Nick Troubetzkoy, a young Canadian architect, stumbled upon a charming island hotel and purchased it. Renovations, additions, improvements—that’s what architects do—until there is no place to go but up. And adjacent to the property stood this perfectly beautiful mountain—virginal territory—waiting to be conquered. Veni Vidi Vici.
It begins at the tiny airport in Soufriere, St. Lucia. Clearly they employ the island’s charmers to drive guests to the hotel. The bucolic countryside unfolds before us, punctuated by pockets of colourful shops and cafes. Jade Mountain embraces a mountaintop, and overlooks the spectacular twin Pitons, a UNESCO world heritage site. While Nick is the architect, resort chairman and builder, his wife Karolin is the property’s executive director. A hands-on, dynamic woman, she is the one who sees to it that luxury, good taste and finesse never falter.

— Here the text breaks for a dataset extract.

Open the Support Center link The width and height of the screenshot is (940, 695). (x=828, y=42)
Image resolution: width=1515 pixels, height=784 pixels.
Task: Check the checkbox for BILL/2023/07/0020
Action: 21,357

The Major Domo is happy to see me. “You could have gone anywhere in the world,” he beams, “and yet, you came here to be with us.” The Major Domos are all graduates of the prestigious Guild of Professional English Butlers, and they are trained to anticipate and cater to our every need. He escorts me along the individual bridges and opens the door to my own Sanctuary. Can this be real? An open fourth wall reveals a stunning visual effect. Lush green mountains, placid blue water of the Caribbean Sea and an occasional sailboat adds to the pristine view.
Extravagance and natural elements make this accommodation a true sanctuary. Roll out of the sumptuous four-poster bed, sheerly curtained against flying intruders, and step into the infinity pool that seems to float out into nature. I make a snap decision—no need to ever leave my sanctuary—except for dinner or another extraordinary purpose. I will pass on early morning yoga on the beach and eschew zip lining in the lush tropical surroundings. I will leave it for others to windsurf, snorkel, kayak, go sailing or partake of a jazz sunset cruise aboard a catamaran. These few days in a spiritual paradise will be a quiet restorative for my soul.
An extraordinary purpose presents itself in an invitation from Executive Chef Jonathon Dearden to visit the Troubetzkoy’s organic rain forest farm, the Emerald Estate, in the Soufriere hills. I’ve come in the middle of the Spices of the Caribbean Festival, held annually in mid-December. With consulting chef Allen Susser of Miami, they have built a farm from which they source their own ingredients, such as cashews and almonds, turmeric, tamarind, avocado, coconuts, sweet potatoes and other indigenous exotic fruits. This is a rare “walking and tasting tour” indeed.
Relationships with local fishermen give guests sustainable fish from pristine waters. We are the beneficiaries of “Jade Cuisine,” a tropical fusion of local cultures in a sweet, spicy and aromatic harmony. Then the cooking begins with Chef Susser’s cooking classes, which include Spice Jerk Cooking, a morning Spice Workshop and a specially prepared five-course dinner spectacular.
My Major Domo delivers the Spicy Breakfast in Bed and sets it on my terrace table. The local birds are well rehearsed and, on cue, the moment I leave my chair to relax on my comfy infinity poolside lounge, they arrive to feast on the leftovers. Later, I will enjoy the Jungle Burger Bash, lunch on the private beach at the Jungle Grill at the farm.
Enter the enchanting Jade Mountain Club dining room at sunset for special Island cocktails and dine on lobster-crusted snapper with vegetables pulled from the garden hours ago; jerk-grilled shrimp satay and charcoal grilled steak. If you have never tried (or heard of) a fish called Wahoo, it comes roasted with tarragon and partnered with chorizo/crab-stuffed hearts of palm and shrimp bisque. Chocolate lovers rejoice at the serious chocolate spectaculars from the cocoa plantation Anse Mamin, part of the Jade Mountain estate.
One could actually just leave work and get on a plane to Jade Mountain. Boutiques in the hotel have all the stuff you need for a holiday: swimsuits, sandals and resort wear. A few days here will work magic. Live. Do it.
Sara Waxman is an award-winning restaurant critic, best-selling cookbook author, food and travel journalist and has eaten her way through much of the free world for four decades, while writing about it in books, newspapers and magazines. She is the Editor in Chief of DINE and Destinations magazine.